Впрочем, учитывая все обстоятельства, это была отличная подготовка для историка Римской империи. Но все, кроме живого знания французского языка, он мог бы получить в своих «элегантных апартаментах в колледже Магдалины» так же хорошо, как и в своей «неудачно спроектированной и плохо обставленной маленькой комнате» в «старом неудобном доме», расположенном на «узкой мрачной улице, самой безлюдной в некрасивом городе»; и в Оксфорде у него была бы «помощь и соперничество», недостаток которых он так остро ощущал в Лозанне.
Кальвинистский священник, его наставник, был более полезным проводником для Гиббона в вопросах религии, чем в интеллектуальном развитии. Благодаря его усилиям и «личным размышлениям» Гиббона, в день Рождества 1754 года, через полтора года после его прибытия в Лозанну, он вновь обратился в веру, приняв причастие в кальвинистской церкви. «Статьи римского вероучения, — сказал он, — исчезли как сон»; и он написал домой своей тете: «Теперь я добрый протестант и очень этому рад».

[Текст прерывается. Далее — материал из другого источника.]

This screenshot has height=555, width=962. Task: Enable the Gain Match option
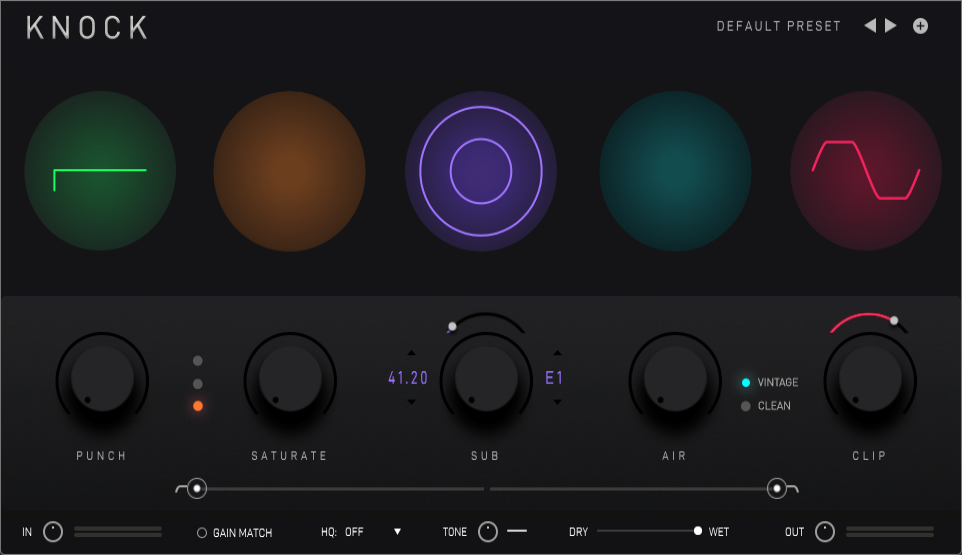202,533
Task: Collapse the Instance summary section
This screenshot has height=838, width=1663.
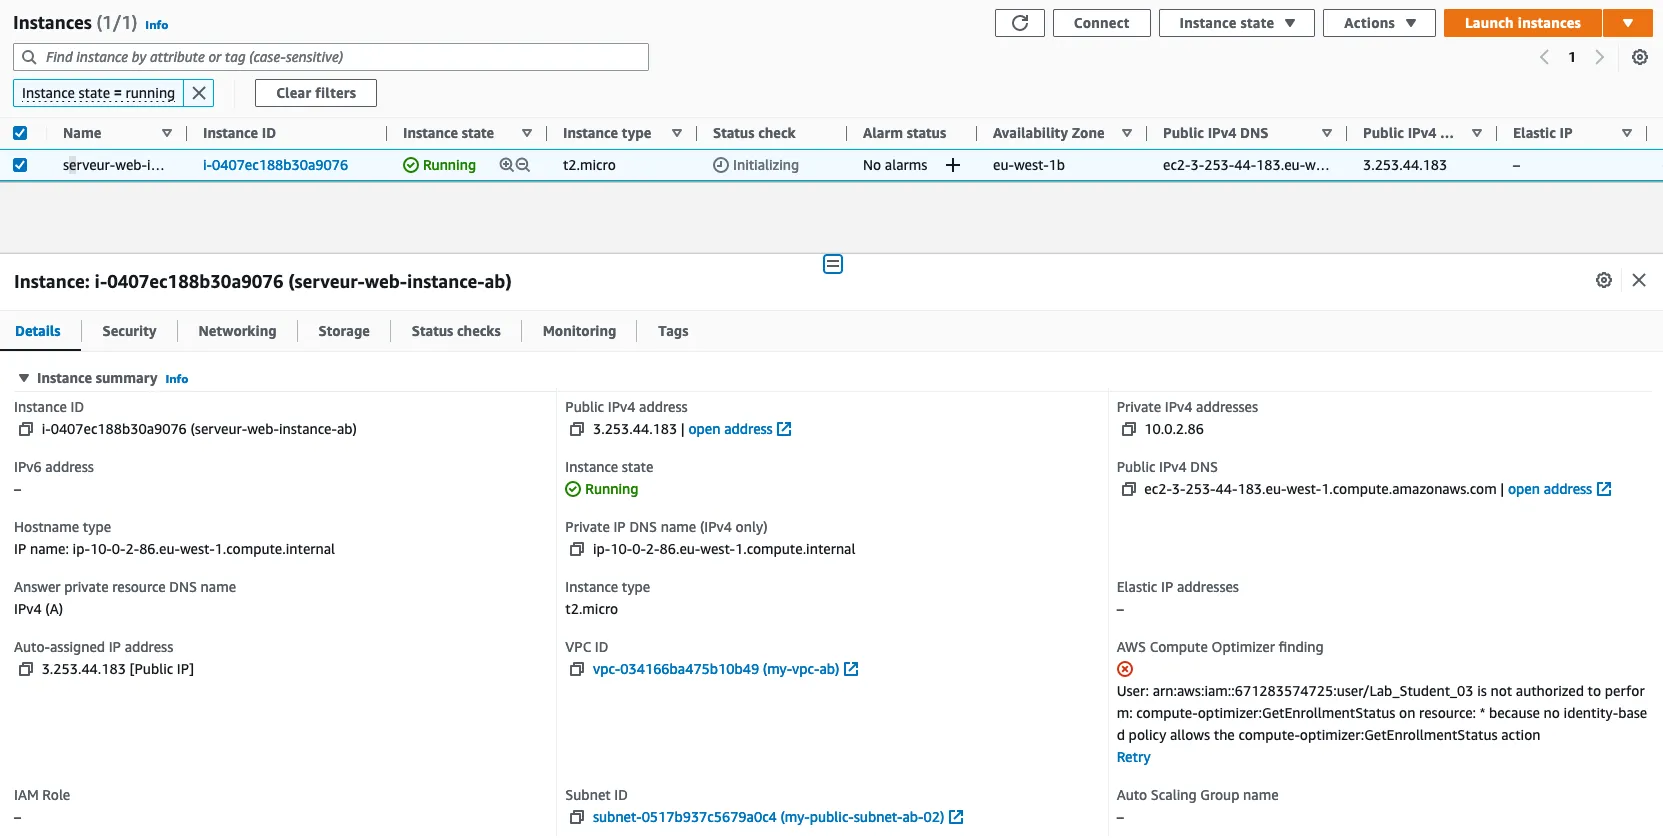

Ценным интеллектуальным и социальным опытом стала его встреча с Вольтером, который устроил театр в окрестностях Лозанны для постановки преимущественно своих собственных пьес. Гиббон редко упускал возможность достать билет на эти представления. Вольтер играл роли, подходящие его возрасту; его декламация, по мнению Гиббона, была старомодной, и «он выражал энтузиазм поэзии, а не чувства природы». «Роли молодых и прекрасных, — говорил он, — искажались толстой и уродливой племянницей Вольтера». Несмотря на эту критику, эти представления воспитали вкус к французскому театру, что привело к ослаблению его идолопоклонства перед Шекспиром, которое, казалось ему, «внушалось нам с младенчества как первый долг англичанина». Лично Вольтер и Гиббон не поладили. Доктор Хилл предполагает, что Вольтер мог пренебрежительно отнестись к «английскому юноше», и если это так, то Гиббон был несколько злопамятен, пронеся это чувство более тридцати лет. Помимо критики игры, он называл Вольтера «завистливым бардом», потому что тот лишь с большой неохотой и дурным настроением позволил исполнение «Ифигении» Расина. Тем не менее, Гиббон был впечатлен социальным влиянием великого француза. «Остроумие и философия Вольтера, его стол и театр, — писал он, — заметно облагородили нравы Лозанны, и, как бы я ни был привержен учебе, я наслаждался своей долей общественных развлечений. После театральных представлений я иногда ужинал с актерами: я стал своим в некоторых домах и был знаком со многими; и мои вечера обычно посвящались картам и беседам, либо в частных компаниях, либо на многочисленных собраниях».